### DIRECTIVE
Render the data from the line containing "Viewport: 699px width, 607px" through the line containing "[x=563, y=120]", both included, as a JSON list of strings with one string per line and blank lines skipped.

### RECORD EXCERPTS
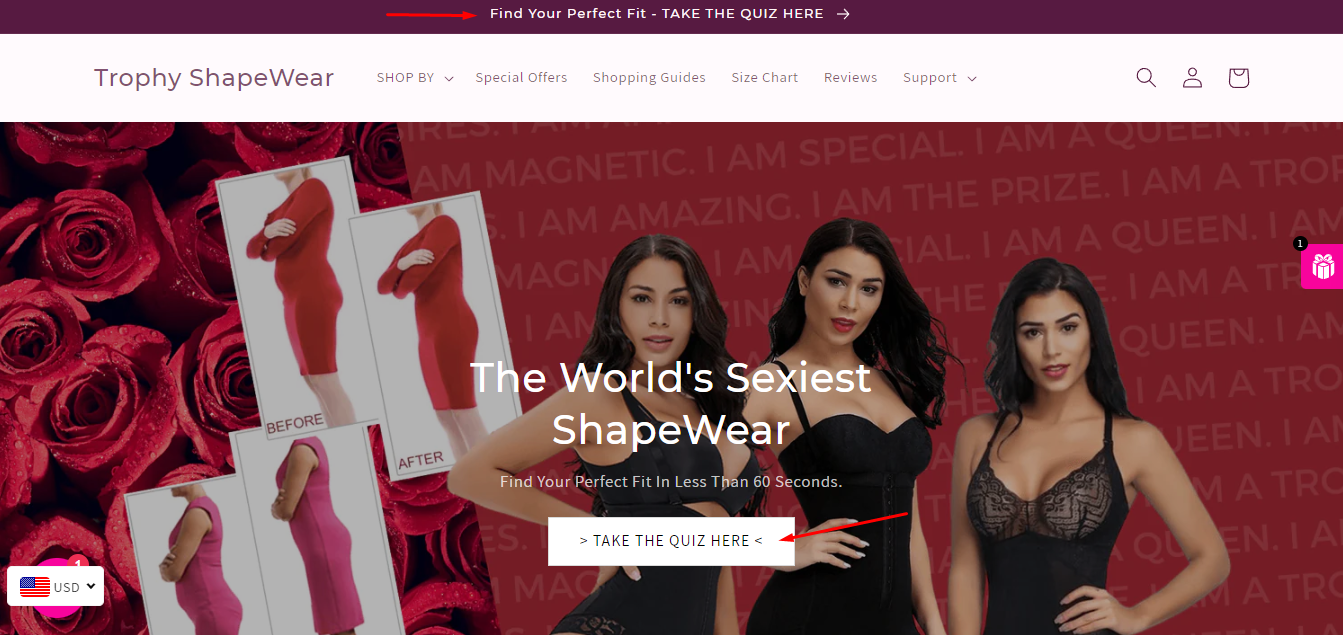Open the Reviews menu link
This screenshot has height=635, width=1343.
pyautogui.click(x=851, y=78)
==
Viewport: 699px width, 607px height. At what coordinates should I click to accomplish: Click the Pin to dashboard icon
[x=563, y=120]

### RESULT
[
  "Viewport: 699px width, 607px height. At what coordinates should I click to accomplish: Click the Pin to dashboard icon",
  "[x=563, y=120]"
]